SecFilterForceByteRange 1 255
# Audit log logs complete requests. Configured as below it
# will only log invalid requests for further analysis.
SecAuditEngine RelevantOnly
SecAuditLog logs/audit_log
# You may need this later but we don’t log anything
# here for now. Excessive debug logging may slow down
# the server.
SecFilterDebugLevel 0
SecFilterDebugLog logs/modsec_debug_log
# By default, deny requests with status 500
SecFilterDefaultAction “deny,log,status:500″
# Masking Server Signature
SecServerSignature “Microsoft-IIS/5.0″
# Put your mod_security rules here
# …
# Command execution attacks
SecFilter /etc/password
SecFilter /bin/ls
# Directory traversal attacks
SecFilter “\.\./”
# XSS attacks
SecFilter “<(.|\n)+>”
SecFilter “<[[:space:]]*script”
# SQL injection attacks
# SQL injection attacks
SecFilter “delete[[:space:]]+from”
SecFilter “insert[[:space:]]+into”
SecFilter “select.+from”
# MS SQL specific SQL injection attacks
SecFilter xp_enumdsn
SecFilter xp_filelist
SecFilter xp_availablemedia
SecFilter xp_cmdshell
SecFilter xp_regread
SecFilter xp_regwrite
SecFilter xp_regdeletekey
SecFilterSelective OUTPUT “Fatal error:”
</IfModule>
For more security rule for securing your apache visit http://www.modsecurity.org/
Mod_evasion :Again you have to configure httpd.conf file
<IfModule mod_evasive20.c>
DOSHashTableSize 3097
DOSPageCount 5
DOSSiteCount 25
DOSPageInterval 1
DOSSiteInterval 1
DOSBlockingPeriod 300
</IfModule>
- Where DOSHashTableSize is the size of the table that would contain ip list to block.
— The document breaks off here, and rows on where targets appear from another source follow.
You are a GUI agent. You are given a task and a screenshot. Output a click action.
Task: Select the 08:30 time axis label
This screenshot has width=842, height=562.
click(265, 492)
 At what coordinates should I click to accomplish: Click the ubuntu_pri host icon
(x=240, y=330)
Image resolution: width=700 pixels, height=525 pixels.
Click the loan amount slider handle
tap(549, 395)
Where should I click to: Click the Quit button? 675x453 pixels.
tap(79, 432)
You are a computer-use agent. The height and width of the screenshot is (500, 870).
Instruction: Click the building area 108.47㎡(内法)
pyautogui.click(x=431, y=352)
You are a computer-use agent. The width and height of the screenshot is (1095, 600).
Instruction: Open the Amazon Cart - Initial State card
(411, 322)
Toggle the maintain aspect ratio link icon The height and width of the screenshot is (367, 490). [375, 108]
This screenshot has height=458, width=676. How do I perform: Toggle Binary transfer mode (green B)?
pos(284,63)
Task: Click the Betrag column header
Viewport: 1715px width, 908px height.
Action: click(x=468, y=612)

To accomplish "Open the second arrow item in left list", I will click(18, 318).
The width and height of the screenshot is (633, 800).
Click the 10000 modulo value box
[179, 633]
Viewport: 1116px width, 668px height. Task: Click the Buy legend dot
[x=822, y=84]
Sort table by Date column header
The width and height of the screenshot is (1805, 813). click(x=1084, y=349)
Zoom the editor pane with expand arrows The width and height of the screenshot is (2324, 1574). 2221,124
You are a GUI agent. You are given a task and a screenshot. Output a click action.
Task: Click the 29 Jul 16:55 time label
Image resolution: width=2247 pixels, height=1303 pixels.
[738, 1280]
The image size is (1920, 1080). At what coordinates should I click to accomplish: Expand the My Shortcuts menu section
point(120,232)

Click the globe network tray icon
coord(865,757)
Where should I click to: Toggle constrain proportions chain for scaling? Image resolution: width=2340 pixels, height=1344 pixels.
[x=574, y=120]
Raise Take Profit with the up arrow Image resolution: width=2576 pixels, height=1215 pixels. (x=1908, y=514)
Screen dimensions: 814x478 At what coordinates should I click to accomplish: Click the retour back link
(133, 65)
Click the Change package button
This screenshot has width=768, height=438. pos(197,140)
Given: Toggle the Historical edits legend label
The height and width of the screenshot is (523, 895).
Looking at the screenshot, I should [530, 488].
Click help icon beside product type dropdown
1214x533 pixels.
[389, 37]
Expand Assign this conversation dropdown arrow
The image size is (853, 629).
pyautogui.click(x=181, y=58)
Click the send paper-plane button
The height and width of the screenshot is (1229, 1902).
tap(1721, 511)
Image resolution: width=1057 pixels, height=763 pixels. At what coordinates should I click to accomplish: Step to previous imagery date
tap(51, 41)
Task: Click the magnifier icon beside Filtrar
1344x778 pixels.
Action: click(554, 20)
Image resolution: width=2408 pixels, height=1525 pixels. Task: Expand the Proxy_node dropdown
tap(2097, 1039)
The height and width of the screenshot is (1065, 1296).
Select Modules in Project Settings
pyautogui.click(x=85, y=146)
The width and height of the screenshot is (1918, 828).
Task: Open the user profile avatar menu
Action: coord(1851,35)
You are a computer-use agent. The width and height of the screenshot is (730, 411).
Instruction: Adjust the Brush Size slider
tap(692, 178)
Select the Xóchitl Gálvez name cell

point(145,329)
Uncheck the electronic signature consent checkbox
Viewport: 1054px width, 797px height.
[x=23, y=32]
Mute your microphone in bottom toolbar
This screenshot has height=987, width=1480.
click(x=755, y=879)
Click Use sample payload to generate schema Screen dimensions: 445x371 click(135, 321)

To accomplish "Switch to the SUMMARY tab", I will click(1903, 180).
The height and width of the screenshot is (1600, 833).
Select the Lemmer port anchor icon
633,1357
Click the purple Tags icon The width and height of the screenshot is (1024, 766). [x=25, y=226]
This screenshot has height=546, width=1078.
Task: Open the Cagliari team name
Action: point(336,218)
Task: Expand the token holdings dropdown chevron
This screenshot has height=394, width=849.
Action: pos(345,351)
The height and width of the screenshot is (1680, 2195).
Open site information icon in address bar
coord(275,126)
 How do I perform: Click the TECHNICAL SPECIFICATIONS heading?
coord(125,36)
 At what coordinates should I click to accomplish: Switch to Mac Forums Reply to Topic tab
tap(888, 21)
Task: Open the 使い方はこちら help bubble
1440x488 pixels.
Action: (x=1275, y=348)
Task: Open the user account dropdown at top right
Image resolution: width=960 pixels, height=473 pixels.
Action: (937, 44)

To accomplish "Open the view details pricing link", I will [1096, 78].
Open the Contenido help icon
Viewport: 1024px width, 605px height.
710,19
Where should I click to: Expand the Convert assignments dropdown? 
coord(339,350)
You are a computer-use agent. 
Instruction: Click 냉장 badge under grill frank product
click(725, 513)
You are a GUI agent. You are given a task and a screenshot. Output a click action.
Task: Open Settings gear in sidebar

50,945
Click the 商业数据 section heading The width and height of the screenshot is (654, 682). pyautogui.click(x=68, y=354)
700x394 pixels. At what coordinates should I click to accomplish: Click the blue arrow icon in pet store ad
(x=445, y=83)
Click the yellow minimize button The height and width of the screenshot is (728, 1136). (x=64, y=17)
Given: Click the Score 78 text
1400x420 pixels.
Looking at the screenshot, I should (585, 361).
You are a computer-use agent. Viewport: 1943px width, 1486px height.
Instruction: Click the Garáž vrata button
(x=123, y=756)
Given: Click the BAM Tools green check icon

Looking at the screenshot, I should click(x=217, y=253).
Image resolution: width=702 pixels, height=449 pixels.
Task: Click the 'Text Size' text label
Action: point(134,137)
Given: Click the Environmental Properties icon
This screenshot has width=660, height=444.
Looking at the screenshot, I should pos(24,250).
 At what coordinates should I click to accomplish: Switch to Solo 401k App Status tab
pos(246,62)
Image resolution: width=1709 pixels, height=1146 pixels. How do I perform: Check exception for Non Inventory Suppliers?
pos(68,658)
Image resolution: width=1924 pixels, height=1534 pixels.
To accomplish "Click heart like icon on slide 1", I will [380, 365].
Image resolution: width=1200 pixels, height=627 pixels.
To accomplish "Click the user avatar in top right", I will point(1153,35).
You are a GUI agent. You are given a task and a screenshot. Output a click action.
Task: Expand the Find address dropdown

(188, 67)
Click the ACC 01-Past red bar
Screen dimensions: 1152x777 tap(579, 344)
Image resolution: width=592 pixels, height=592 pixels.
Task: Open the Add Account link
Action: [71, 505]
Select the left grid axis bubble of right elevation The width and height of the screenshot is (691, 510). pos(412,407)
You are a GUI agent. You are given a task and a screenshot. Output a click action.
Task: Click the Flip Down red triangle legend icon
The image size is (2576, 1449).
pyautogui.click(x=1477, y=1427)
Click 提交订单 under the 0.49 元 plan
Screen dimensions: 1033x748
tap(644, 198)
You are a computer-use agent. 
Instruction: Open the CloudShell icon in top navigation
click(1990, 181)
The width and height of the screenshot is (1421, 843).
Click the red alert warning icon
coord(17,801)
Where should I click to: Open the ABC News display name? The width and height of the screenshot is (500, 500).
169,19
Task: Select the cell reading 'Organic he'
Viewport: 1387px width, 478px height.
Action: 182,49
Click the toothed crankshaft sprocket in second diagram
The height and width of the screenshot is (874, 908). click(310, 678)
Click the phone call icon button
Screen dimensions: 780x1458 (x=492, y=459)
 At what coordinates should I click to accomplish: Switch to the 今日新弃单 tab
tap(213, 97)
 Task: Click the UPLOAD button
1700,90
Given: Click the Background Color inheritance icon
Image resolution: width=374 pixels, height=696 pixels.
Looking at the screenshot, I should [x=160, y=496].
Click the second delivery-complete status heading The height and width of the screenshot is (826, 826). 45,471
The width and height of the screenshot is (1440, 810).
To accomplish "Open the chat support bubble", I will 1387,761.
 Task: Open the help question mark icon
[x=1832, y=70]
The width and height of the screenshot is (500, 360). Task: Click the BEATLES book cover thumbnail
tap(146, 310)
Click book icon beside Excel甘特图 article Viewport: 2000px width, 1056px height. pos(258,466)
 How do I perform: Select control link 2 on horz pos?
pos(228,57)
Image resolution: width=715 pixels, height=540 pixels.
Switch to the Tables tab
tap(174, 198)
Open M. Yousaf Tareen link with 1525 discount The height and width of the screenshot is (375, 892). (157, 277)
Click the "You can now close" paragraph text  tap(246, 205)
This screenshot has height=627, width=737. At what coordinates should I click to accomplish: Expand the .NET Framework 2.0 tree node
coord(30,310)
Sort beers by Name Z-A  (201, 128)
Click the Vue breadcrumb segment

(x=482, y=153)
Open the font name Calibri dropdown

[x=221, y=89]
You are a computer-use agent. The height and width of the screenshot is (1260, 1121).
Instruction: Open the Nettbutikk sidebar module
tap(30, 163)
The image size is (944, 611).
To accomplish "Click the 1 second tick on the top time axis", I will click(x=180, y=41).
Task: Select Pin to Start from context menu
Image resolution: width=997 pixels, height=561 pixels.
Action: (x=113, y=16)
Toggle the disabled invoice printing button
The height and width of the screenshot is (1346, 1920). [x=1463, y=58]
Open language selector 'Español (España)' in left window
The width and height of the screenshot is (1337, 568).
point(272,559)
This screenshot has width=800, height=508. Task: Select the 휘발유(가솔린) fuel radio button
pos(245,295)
- DOSPageCount no more then this number any ip is supposed to request a page withing a time frame defined by DOSPageInterval, if any ip does it gets into the black list for the time frame defined by DOSBlockingPeriod.
- DOSSiteCount no more then this number any ip is supposed to request the site withing a time frame defined by DOSSiteInterval, if any ip does it gets into the black list for the time frame defined by DOSBlockingPeriod.
- Other than above common configuration parameters, mod_evasive also supports the following three advanced directives:DOSEmailNotify users@example.com
DOSSystemCommand “su – someuser -c ‘/sbin/… %s …’”
DOSLogDir “/var/lock/mod_evasive”
So this is it, your apache is secure and ready for public, enjoy safe hosting.